Multiple Configurations & Seeds

multi_config_args:
    config_fnames:  # List of configuration files to execute
        - "config_1.json"
        - "config_2.json"
    num_seeds: 2  # Number of seeds to schedule

Hyperparameter Search

# Parameters specific to the hyperparameter search
param_search_args:
    search_logging:  # Logging-specific settings
        reload_log: False  # Load a previous hyper log
        verbose_log: True  # Print intermediate batch results
        max_objective: False  # Whether to max or min objective
        aggregate_seeds: "p50"  # Aggregation metric across seeds
        problem_type: "final"  # How to score configs ('final', 'best', 'mean')
        eval_metrics: "test_loss"  # Metric to look up for scoring
    search_resources:  # Resource scheduling settings
        # num_search_batches: 4
        # num_evals_per_batch: 4
        num_total_evals: 4  # Number of total evaluations
        max_running_jobs: 4  # Number of max jobs running at one time
        num_seeds_per_eval: 1  # Number of seeds per evaluation
        random_seeds: [2]  # Explicitly fix seeds to run
    search_config:  # Search strategy-specific settings
        search_type: "grid"
        # search_schedule: "sync"
        search_schedule: "async"  # "sync" or "async" job/batch scheduling
        search_params:
            real:
                lrate:
                    begin: 0.1
                    end: 0.5
                    bins: 2
            integer:
                batch_size:
                    begin: 1
                    end: 5
                    bins: 2

Population-Based Training

Note: Population-Based Training is still experimental and will most likely change. More updates to follow. Most likely the toolbox will only support a synchronous version.

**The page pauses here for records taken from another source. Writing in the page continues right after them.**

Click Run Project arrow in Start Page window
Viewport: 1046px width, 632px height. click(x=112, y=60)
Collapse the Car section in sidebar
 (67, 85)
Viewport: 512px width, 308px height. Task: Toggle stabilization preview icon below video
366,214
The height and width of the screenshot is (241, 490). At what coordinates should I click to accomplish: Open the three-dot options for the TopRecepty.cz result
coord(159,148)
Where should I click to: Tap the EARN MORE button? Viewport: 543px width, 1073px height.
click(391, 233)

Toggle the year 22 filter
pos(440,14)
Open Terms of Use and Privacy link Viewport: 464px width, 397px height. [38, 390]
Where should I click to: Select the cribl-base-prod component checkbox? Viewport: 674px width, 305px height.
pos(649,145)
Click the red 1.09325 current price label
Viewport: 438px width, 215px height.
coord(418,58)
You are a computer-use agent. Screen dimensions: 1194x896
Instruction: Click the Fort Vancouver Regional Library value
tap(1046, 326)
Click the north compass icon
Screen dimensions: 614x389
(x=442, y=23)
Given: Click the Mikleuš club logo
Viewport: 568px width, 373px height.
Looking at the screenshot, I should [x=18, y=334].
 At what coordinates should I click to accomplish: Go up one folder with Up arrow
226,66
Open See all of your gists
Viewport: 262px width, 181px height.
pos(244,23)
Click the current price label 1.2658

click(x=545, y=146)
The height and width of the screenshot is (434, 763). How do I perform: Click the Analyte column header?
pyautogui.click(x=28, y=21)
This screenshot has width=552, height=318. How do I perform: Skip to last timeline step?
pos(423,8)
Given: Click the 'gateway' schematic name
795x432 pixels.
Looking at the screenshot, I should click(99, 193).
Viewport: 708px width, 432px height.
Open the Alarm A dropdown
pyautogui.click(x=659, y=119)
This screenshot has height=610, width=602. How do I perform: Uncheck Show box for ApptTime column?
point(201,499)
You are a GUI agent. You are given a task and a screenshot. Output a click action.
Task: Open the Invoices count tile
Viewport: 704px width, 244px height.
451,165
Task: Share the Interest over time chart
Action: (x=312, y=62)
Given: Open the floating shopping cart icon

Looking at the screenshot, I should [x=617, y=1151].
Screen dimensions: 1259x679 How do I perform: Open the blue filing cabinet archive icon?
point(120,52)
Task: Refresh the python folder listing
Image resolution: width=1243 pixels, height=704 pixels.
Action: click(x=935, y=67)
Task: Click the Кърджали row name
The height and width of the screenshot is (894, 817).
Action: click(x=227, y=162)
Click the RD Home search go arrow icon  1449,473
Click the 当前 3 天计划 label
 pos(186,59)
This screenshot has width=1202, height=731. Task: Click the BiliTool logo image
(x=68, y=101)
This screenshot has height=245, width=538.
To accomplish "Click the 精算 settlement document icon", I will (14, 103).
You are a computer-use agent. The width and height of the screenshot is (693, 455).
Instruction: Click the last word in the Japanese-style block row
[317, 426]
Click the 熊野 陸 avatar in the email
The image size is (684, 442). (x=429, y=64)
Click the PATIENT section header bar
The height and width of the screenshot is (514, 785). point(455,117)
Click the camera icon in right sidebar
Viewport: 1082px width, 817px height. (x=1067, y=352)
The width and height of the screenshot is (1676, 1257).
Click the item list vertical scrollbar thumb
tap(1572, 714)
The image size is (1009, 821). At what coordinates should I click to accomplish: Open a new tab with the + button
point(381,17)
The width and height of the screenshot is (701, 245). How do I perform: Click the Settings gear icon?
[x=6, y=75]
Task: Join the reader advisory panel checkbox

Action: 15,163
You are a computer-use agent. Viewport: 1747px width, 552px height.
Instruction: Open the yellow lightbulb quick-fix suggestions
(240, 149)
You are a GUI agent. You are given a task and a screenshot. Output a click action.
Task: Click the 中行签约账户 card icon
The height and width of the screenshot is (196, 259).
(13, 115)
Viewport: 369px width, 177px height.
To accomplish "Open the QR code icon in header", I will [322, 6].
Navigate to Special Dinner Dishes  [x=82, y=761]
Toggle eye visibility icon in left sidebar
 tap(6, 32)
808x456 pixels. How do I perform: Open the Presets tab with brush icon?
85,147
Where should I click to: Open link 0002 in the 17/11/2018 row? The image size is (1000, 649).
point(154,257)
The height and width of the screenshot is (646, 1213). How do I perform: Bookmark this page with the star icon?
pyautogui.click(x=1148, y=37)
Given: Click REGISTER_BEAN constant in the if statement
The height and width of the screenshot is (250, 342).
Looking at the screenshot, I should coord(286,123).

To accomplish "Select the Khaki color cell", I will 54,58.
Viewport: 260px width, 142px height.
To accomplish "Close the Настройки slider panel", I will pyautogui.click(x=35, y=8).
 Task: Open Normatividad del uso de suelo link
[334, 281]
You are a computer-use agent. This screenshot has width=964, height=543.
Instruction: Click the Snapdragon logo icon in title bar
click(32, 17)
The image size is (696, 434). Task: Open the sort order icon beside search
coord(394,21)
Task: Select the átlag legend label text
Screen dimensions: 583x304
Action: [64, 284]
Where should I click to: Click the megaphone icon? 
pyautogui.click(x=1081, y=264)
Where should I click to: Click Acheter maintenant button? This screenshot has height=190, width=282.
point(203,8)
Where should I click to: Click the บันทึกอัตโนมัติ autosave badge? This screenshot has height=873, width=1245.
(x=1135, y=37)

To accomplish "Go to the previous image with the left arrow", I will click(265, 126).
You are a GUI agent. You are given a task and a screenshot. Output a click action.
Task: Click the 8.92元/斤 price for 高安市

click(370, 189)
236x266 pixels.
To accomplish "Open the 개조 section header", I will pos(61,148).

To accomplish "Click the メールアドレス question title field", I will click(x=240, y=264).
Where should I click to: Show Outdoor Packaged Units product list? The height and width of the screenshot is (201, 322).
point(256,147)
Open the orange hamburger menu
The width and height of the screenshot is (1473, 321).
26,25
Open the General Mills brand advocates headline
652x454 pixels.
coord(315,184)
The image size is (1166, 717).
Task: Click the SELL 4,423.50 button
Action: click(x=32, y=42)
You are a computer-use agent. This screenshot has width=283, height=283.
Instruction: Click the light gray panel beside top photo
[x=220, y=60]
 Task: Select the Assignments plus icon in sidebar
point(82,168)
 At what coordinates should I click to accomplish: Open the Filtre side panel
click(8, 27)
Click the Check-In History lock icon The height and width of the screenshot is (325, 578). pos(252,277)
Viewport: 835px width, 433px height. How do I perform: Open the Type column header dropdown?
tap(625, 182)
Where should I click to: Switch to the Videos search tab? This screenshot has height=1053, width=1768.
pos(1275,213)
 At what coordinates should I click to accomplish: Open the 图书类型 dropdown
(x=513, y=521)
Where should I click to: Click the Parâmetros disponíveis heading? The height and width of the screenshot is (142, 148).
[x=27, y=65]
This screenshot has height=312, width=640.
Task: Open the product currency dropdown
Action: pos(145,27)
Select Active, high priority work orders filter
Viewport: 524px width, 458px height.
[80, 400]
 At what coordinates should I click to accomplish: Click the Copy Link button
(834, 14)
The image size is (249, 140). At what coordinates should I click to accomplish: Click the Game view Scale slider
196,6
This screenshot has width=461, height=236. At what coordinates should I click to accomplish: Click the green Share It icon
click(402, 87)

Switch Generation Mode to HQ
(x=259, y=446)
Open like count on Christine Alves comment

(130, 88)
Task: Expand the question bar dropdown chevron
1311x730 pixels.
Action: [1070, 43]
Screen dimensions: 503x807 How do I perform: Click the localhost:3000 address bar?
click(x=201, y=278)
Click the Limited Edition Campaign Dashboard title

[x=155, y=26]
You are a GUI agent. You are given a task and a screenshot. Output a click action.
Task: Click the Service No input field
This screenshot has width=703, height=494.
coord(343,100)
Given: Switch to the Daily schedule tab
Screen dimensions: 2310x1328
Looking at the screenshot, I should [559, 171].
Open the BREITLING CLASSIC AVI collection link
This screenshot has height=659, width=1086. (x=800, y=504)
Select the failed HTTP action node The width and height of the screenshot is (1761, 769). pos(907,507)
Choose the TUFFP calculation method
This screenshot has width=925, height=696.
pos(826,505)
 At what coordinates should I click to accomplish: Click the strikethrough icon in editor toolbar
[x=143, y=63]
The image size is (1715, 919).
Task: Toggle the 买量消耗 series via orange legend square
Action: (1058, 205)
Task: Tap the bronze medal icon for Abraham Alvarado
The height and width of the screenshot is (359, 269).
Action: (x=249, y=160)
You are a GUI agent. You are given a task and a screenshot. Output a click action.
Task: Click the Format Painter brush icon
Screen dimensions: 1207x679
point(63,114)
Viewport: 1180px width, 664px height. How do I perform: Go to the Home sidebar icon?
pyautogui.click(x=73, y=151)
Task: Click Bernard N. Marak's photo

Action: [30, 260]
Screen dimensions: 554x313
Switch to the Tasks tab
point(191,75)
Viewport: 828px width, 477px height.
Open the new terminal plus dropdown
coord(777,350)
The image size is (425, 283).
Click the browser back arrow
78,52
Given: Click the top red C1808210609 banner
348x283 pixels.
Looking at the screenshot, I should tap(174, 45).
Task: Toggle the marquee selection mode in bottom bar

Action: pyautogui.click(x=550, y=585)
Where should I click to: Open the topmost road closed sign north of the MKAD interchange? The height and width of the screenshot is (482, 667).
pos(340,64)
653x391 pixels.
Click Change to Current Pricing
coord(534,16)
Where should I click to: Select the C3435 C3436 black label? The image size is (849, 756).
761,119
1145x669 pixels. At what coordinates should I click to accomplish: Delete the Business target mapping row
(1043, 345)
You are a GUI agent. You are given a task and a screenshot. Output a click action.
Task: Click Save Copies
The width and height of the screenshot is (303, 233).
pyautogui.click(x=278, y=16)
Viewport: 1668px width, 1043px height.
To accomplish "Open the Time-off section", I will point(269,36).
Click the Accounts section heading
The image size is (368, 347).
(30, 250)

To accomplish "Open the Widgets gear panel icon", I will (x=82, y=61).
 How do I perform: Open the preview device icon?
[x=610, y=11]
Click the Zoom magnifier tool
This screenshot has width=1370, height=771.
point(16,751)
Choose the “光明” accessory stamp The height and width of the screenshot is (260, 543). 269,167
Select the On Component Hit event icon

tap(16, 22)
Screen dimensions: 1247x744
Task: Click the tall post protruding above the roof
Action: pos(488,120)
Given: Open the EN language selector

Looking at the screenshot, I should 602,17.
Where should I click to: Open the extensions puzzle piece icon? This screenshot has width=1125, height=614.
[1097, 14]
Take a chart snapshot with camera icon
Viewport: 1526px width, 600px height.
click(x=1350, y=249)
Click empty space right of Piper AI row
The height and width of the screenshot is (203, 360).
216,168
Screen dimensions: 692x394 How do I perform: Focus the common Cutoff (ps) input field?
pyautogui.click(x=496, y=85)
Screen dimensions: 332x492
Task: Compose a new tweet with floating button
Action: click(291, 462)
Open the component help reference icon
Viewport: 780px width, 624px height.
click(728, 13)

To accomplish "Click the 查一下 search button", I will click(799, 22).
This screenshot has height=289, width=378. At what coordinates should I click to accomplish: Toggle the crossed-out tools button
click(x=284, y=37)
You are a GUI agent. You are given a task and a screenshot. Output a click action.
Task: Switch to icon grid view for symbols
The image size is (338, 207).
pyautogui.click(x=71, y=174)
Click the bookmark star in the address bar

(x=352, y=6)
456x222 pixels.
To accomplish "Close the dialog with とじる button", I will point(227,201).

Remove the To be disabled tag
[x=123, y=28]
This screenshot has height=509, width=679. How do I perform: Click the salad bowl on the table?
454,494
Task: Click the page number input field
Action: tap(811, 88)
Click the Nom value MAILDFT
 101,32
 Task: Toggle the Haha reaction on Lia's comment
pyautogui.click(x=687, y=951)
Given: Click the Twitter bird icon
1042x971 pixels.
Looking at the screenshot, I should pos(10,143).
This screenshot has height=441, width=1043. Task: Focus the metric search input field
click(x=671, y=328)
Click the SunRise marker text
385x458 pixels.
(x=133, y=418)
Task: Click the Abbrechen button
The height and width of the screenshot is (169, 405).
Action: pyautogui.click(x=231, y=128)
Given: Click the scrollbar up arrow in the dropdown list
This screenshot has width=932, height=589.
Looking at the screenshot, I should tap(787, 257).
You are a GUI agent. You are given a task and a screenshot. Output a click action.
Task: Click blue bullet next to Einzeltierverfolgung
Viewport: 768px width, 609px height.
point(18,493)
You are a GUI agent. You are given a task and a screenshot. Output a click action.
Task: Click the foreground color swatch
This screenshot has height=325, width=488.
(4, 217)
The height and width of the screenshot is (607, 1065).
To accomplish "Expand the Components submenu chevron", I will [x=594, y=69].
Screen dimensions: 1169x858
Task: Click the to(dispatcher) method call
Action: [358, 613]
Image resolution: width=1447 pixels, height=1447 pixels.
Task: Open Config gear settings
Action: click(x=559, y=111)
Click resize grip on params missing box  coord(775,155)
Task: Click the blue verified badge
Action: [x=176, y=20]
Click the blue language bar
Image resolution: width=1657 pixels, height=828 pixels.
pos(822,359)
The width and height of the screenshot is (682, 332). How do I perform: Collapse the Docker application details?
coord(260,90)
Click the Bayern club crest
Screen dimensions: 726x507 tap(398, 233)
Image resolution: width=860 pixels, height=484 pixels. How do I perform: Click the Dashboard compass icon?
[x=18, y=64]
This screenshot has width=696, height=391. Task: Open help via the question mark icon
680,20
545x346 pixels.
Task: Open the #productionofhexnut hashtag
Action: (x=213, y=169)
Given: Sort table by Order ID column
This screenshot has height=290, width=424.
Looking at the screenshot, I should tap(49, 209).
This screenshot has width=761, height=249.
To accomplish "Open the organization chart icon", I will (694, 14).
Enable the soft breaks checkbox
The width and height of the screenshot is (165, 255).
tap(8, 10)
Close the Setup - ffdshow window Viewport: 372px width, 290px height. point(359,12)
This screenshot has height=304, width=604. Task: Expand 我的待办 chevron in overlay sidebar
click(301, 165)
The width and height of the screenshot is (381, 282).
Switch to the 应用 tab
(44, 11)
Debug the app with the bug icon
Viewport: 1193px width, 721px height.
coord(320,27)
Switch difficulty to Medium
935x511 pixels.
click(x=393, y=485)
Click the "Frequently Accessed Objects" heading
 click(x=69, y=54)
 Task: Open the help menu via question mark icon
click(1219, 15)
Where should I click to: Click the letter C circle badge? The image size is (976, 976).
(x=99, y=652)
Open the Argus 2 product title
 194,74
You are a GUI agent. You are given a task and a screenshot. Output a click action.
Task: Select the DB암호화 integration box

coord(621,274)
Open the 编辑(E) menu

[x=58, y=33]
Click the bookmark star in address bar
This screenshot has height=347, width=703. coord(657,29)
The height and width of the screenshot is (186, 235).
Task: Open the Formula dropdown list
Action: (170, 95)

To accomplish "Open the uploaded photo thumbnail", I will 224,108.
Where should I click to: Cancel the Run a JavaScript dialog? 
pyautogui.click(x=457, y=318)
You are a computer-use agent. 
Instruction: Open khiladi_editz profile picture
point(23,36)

# Parameters specific to the population-based training
pbt_args:
    pbt_logging:
        max_objective: False
        eval_metric: "test_loss"
    pbt_resources:
        num_population_members: 10
        num_total_update_steps: 2000
        num_steps_until_ready: 500
        num_steps_until_eval: 100
    pbt_config:
        pbt_params:
            real:
                l_rate:
                    begin: 1e-5
                    end: 1e-2
        exploration:
            strategy: "perturb"
        selection:
            strategy: "truncation"

Pre-/Post-Processing

You can also add pre_processing_args and post_processing_args if you would like to either launch a job before or after the main experiment. This can be useful if you need to prepare some data that is afterwards used by all main experiment jobs or if you want to run some analysis using the networks trained in the main experiment.

# Parameters for the pre-processing job
pre_processing_args:
    processing_fname: "<run_preprocessing>.py"
    processing_job_args:
        num_logical_cores: 2
        time_per_job: "00:01:00"
    extra_cmd_line_input:
        figures_dir: "experiments/data"

# Parameters for the post-processing job
post_processing_args:
    processing_fname: "<run_postprocessing>.py"
    processing_job_args:
        num_logical_cores: 2
        time_per_job: "00:01:00"
    extra_cmd_line_input:
        figures_dir: "experiments/figures"